WHAT THE TASK ASKS. Would you restate all of the entries verbatim, minus any images?

═══ DATA SHOWN ═══

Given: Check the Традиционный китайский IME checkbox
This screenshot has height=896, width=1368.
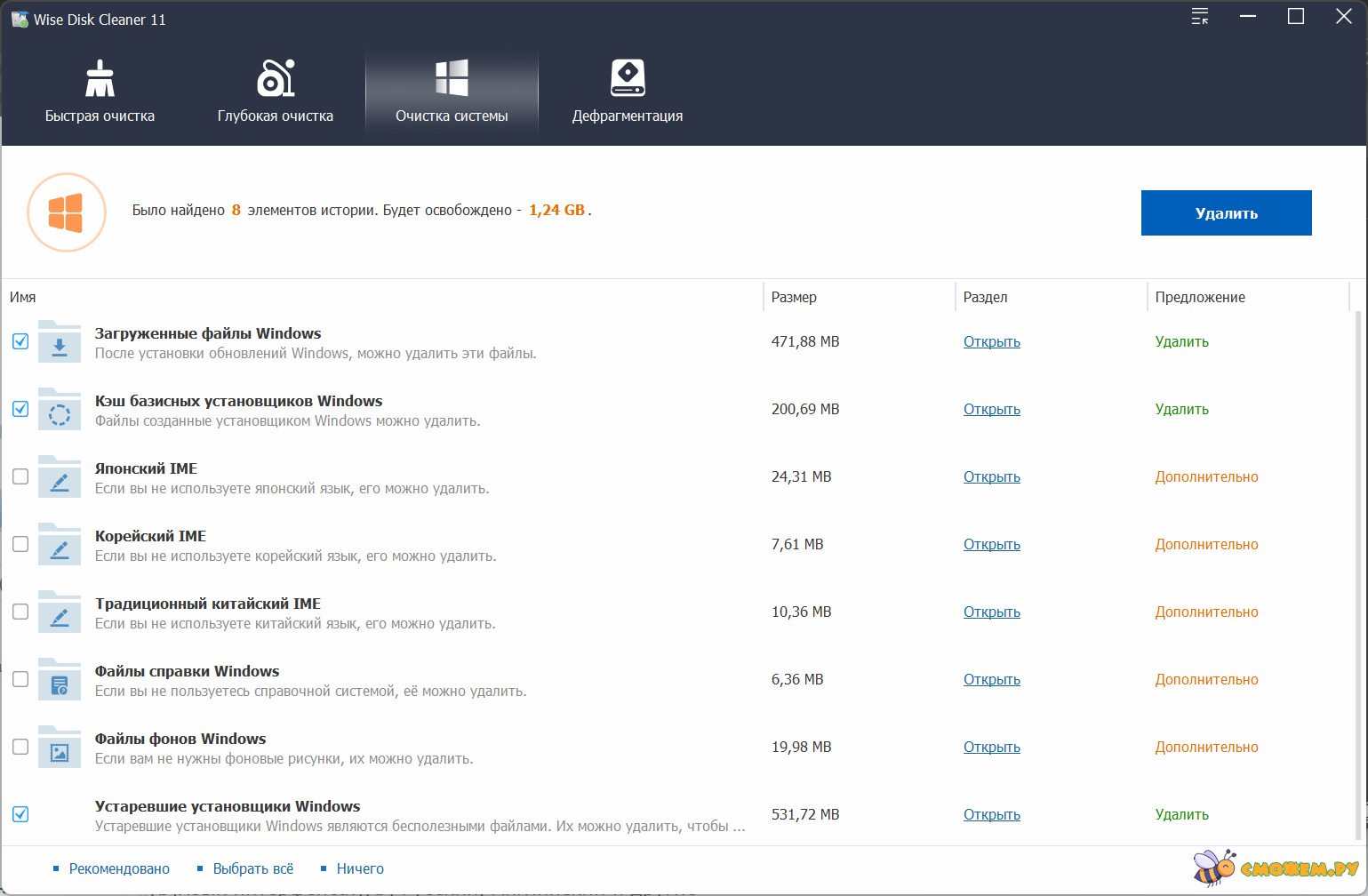Looking at the screenshot, I should (x=20, y=612).
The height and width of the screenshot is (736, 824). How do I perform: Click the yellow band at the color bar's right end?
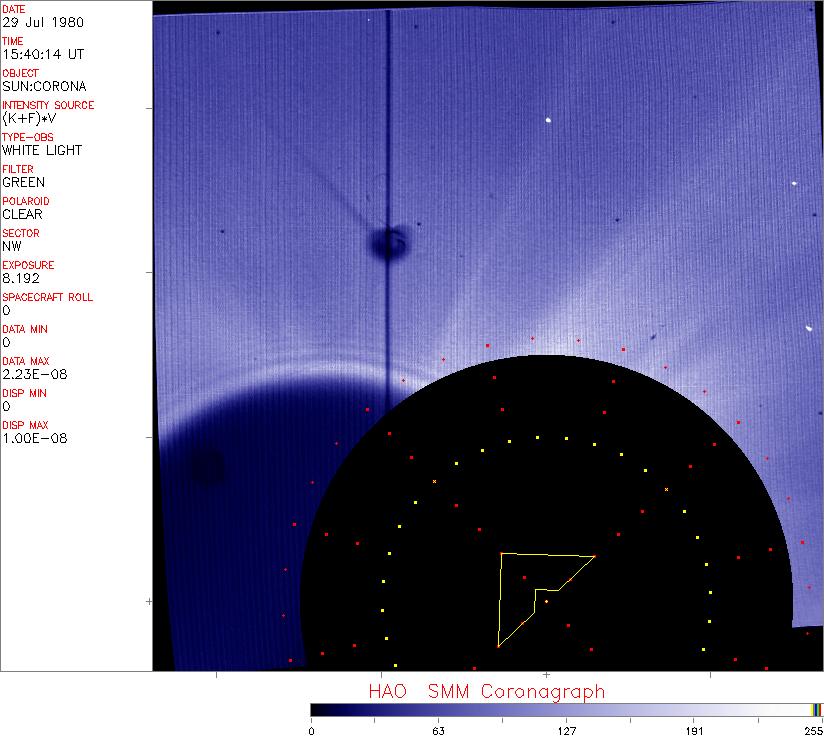[x=817, y=709]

═══

ANSWER TO THIS TASK.
Given: Check the Традиционный китайский IME checkbox
This screenshot has height=896, width=1368.
Looking at the screenshot, I should (x=20, y=612).
The height and width of the screenshot is (736, 824). How do I perform: Click the yellow band at the color bar's right end?
[x=817, y=709]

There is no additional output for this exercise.